L'inspiration première de The Northman ? L'Islande et ses reliefs variés, dont on a pu admirer la magnificence durant la dernière décennie au cinéma ou à la télévision. Des étendues glacées d'Interstellar au paysages montagnards de Game of Thrones en passant par les landes que traversait Walter Mitty lors de son grand voyage. C'est peu dire que la contemplation de telles merveilles stimule l'imaginaire en un rien de temps : un voyage, une épopée, une quête, que sais-je...Cela étant dit, le réalisateur Robert Eggers aurait bien du mal à cacher les énormes influences de Shakespeare et Conan sur son nouveau film. D'ailleurs, il ne les cache même pas, l'introduction assume d'emblée la filiation avec le monument fantasy de John Millius. Du reste, le résumé est clair : Amleth, un père à venger, un oncle à assassiner. L'ambition n'est pas de changer l'histoire, mais de la revisiter à sa manière. Ce que fait Eggers, quand bien même le brio est à pondérer.
David Lowery n'a eu que 15 millions de dollars pour donner vie à The Green Knight et ça suffisait. Le réalisateur de The Witch et The Lighthouse s'est vu allouer la coquette somme de 70 millions pour emballer The Northman. Une bagatelle qu'il n'a pas dilapidé en fonds verts et duplications numériques, à n'en point douter. Sa création repose essentiellement sur des plans-séquences qui fourmillent de vie, de mouvements et de matière. Dans cet esprit, la première bataille est douloureusement virtuose quand le grand final est une éruption de rage. Chaque étape dans le voyage d'Amleth a été soigneusement pensé comme une expérience à faire ressentir à son spectateur. Eggers se permet donc de jouer avec la photographie sur les scènes nocturnes, quasiment en noir et blanc, ou les élucubrations du héros vengeur. Ce qui offre un très beau moment, quand le héros vengeur récupère Draugr, son épée. À d'autres instants, c'est au détour d'une conversation impliquant Gudrún (Nicole Kidman, excellente) que la menace grandit avec des plans de plus en plus resserrés. Esthétiquement, le long-métrage entérine les grandes qualités de son metteur en scène quand il s'agit d'atmosphère et d'originalité. C'est quand on regarde par delà l'image qu'on trouve les problèmes.

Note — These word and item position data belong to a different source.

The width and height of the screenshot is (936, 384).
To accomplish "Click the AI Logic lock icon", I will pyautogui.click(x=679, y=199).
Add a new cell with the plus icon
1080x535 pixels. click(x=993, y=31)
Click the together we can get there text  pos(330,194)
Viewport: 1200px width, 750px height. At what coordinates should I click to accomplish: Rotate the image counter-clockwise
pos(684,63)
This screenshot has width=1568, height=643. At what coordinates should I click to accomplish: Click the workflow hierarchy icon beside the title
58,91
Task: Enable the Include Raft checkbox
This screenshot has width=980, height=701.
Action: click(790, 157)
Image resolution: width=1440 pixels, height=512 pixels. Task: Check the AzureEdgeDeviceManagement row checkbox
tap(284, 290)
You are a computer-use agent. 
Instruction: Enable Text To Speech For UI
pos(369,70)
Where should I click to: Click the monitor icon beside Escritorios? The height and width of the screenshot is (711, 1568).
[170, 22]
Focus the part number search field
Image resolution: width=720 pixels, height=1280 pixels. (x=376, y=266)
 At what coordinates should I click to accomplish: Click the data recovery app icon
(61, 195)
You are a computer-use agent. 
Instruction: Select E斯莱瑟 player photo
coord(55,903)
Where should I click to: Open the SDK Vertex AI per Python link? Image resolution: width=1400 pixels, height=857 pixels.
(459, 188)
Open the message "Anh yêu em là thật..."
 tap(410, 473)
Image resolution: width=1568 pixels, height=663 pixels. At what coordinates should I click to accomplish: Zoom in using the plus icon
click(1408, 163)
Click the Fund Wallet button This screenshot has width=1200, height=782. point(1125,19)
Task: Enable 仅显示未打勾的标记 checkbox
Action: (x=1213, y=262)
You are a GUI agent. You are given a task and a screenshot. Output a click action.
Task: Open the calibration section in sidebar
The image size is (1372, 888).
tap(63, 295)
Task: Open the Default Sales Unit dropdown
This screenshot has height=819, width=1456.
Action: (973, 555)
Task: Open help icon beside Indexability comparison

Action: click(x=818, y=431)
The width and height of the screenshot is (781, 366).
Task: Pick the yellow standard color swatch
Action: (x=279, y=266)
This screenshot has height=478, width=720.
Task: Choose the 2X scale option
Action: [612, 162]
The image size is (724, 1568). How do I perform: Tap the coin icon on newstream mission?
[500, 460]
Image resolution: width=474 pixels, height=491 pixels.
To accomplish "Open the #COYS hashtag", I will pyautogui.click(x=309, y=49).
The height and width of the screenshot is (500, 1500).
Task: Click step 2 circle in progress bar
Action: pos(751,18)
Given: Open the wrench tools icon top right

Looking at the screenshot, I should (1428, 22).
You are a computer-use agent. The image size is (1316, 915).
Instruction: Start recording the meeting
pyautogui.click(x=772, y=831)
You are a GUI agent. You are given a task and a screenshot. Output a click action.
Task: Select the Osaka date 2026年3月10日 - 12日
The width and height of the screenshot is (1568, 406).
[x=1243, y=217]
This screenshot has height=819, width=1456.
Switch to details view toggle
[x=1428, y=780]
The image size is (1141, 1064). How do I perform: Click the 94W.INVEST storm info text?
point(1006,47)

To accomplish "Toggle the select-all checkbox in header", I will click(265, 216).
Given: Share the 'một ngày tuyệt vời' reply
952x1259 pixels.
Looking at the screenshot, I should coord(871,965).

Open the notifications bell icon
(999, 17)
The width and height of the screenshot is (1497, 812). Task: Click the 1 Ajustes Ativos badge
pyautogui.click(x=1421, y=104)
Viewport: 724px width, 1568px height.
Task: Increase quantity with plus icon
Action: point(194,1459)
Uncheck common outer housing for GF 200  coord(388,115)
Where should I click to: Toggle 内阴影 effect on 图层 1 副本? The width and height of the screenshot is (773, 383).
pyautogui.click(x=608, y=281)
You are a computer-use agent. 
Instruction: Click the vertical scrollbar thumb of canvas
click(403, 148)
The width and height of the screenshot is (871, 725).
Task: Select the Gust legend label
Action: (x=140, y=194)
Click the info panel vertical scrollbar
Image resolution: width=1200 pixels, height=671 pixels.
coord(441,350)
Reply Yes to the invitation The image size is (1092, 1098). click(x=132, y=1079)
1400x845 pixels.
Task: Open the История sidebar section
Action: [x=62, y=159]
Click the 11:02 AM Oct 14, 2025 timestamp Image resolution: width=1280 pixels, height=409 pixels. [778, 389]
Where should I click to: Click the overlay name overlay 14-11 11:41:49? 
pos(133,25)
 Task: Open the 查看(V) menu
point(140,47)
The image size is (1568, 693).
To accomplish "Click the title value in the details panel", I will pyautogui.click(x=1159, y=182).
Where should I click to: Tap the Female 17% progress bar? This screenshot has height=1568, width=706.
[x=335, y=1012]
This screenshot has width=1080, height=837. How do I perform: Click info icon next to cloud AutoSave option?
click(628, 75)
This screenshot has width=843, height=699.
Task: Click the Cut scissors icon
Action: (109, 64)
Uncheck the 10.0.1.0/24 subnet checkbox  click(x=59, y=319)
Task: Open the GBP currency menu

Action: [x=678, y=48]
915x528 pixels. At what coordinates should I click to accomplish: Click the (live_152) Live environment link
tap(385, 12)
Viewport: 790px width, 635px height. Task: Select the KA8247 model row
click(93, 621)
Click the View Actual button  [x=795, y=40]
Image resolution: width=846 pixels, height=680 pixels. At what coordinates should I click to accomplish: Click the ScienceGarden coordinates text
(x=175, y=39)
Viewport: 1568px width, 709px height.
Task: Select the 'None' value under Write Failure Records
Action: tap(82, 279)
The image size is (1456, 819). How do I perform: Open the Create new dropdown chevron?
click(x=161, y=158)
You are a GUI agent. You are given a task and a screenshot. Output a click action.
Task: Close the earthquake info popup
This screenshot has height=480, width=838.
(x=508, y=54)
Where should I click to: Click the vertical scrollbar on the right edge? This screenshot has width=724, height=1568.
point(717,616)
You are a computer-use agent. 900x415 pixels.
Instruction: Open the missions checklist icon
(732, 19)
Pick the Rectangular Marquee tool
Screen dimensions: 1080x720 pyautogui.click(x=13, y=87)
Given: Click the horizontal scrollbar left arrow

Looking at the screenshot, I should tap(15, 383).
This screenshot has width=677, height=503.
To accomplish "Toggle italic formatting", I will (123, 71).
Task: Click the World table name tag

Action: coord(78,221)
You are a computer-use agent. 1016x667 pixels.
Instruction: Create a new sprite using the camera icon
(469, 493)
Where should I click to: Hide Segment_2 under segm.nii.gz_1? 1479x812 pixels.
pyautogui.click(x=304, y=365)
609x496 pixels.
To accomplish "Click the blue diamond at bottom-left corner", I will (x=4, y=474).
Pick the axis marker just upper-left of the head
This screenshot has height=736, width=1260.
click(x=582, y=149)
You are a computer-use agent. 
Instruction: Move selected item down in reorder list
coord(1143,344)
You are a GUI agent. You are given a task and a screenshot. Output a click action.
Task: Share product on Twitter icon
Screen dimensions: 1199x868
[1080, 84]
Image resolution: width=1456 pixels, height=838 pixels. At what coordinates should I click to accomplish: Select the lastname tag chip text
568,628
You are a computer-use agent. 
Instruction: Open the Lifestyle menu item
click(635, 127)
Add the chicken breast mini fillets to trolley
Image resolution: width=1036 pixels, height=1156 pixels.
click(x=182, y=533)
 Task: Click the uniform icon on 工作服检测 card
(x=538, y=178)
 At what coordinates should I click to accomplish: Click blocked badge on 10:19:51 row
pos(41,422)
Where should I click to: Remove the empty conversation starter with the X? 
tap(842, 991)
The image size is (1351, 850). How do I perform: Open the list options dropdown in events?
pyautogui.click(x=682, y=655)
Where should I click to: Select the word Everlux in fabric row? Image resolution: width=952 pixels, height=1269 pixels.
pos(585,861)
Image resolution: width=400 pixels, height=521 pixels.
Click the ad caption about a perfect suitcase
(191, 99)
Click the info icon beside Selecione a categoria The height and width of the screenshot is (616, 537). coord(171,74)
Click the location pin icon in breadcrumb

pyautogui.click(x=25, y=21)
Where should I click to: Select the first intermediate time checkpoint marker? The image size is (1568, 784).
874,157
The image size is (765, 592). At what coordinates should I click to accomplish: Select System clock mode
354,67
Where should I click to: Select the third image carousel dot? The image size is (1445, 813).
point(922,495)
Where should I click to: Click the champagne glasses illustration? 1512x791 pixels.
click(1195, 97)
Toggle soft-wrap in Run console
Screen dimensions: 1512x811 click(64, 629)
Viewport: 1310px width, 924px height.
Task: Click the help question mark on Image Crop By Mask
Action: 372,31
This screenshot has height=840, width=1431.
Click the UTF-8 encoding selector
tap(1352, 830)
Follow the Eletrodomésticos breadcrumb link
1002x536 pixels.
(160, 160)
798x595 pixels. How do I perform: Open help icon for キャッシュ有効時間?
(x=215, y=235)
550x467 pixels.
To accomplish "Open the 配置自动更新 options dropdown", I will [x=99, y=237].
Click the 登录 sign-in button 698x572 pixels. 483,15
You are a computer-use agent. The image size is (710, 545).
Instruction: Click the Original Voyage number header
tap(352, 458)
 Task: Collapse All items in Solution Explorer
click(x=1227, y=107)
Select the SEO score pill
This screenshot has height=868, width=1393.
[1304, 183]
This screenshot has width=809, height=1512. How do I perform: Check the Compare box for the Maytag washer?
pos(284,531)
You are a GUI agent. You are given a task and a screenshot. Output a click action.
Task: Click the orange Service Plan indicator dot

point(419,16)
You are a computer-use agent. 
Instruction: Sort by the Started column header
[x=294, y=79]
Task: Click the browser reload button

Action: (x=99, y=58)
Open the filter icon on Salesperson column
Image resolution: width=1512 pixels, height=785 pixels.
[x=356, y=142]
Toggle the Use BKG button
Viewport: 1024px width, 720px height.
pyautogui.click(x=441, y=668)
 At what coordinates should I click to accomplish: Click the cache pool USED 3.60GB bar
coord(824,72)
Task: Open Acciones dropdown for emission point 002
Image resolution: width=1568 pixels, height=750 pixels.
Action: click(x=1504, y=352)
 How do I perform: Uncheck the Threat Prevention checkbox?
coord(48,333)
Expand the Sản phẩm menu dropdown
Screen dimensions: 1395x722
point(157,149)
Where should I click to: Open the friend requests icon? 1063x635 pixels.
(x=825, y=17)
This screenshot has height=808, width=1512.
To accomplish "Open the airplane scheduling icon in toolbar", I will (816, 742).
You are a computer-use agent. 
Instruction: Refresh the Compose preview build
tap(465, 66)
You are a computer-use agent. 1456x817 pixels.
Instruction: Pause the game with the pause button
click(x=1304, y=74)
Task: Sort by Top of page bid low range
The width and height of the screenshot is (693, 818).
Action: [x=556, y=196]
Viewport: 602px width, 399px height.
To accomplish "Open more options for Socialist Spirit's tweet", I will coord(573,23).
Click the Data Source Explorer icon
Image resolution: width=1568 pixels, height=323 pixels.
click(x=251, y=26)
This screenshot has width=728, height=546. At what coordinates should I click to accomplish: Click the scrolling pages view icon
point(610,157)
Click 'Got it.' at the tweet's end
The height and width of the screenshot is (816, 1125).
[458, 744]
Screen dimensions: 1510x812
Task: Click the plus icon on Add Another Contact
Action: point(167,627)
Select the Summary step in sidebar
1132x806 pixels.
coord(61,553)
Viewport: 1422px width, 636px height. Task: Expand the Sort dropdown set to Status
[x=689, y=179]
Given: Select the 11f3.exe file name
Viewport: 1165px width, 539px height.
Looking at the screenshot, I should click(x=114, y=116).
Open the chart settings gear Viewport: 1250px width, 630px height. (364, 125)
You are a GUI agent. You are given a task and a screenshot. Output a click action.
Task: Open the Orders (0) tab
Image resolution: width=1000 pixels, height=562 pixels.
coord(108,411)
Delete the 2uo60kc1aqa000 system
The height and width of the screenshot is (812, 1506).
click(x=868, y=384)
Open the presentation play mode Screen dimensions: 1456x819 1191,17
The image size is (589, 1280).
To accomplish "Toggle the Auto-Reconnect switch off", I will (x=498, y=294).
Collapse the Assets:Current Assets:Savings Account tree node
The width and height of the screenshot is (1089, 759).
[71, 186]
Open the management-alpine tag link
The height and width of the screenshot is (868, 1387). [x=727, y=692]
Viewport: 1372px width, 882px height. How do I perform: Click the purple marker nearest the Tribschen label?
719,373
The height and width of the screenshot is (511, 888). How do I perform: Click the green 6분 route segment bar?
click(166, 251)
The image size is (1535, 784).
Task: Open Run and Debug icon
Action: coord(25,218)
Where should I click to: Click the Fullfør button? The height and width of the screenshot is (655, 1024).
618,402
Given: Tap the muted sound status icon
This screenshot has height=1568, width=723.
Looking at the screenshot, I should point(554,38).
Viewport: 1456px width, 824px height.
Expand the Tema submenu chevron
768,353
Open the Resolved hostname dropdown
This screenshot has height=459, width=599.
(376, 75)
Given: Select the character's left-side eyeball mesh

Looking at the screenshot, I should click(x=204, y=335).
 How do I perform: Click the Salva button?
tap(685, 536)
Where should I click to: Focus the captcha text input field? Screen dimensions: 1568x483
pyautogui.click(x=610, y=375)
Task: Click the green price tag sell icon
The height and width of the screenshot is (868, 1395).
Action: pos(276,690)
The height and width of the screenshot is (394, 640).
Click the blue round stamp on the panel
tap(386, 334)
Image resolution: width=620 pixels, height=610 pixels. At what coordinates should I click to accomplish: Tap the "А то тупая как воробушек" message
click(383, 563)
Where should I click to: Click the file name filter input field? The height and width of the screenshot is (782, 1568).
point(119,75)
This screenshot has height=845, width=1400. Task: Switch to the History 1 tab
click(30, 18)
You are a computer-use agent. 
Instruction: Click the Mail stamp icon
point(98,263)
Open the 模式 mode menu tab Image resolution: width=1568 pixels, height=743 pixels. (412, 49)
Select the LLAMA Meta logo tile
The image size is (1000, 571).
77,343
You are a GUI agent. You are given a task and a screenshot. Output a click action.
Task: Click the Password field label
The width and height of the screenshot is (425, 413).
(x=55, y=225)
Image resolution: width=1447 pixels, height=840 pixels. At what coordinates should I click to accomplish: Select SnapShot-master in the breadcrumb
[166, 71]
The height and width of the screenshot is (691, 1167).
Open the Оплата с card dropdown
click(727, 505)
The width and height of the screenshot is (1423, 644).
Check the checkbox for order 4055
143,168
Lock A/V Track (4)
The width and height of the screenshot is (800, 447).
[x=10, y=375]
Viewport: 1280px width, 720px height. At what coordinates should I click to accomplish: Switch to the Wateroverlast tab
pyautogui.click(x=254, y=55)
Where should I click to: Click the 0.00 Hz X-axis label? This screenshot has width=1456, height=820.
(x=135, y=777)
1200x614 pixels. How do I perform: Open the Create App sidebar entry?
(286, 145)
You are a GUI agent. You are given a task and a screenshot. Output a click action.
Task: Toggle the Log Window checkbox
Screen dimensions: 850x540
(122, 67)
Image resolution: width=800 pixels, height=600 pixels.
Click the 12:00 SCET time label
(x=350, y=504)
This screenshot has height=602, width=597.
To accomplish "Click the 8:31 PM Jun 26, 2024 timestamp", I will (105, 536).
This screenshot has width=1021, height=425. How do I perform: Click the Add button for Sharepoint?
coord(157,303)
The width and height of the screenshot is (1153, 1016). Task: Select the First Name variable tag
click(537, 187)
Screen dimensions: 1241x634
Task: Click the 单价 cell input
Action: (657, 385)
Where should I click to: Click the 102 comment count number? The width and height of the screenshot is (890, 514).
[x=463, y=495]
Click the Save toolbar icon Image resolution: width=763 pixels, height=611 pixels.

La narration prend le parti d'une transposition littérale d'une prose évoquant directement Shakespeare. Pour peu qu'on y voit un décalage entre ce ton précieux et la grande rudesse de l'univers décrit, il est probable que cela perdure sur les 2h18. Cela alourdit considérablement le film pour deux raisons. La première, c'est que cela surligne des choses dont le sens étaient déjà clairs. Secundo, ce verbiage donne surtout l'impression d'un remplissage inutile pour combler une histoire dont vous connaissez déjà l'essentiel si vous avez lu le résumé. Une (grosse) limite que j'avais déjà pointé sur The Lighthouse, et c'est dommage parce qu'arrivé à mi-parcours, Eggers semblait faire obliquer cette relecture du folklore nordique vers une remise en cause du rôle de son héros et de sa Némésis. Ce qui aurait pu conduire le récit sur une voie plus subtile et mature. **On empruntera pas cette voie-là, tant pis, le chemin reste le même et le style assez bourrin, spécialement dans sa première demi-heur**e (le score de Robin Carolan et Sebastian Gainsborough n'est pas loin d'être assourdissant).
Du bel ouvrage qui ne raconte pas grand chose, et ce n'est pas faute d'y avoir mis les moyens. Compte tenu de l'ambition et de la manière, c'est presque un miracle que The Northman existe tel quel. Espérons que son échec ne limitera pas trop Robert Eggers sur ses prochains films, car le cinéaste donne à voir.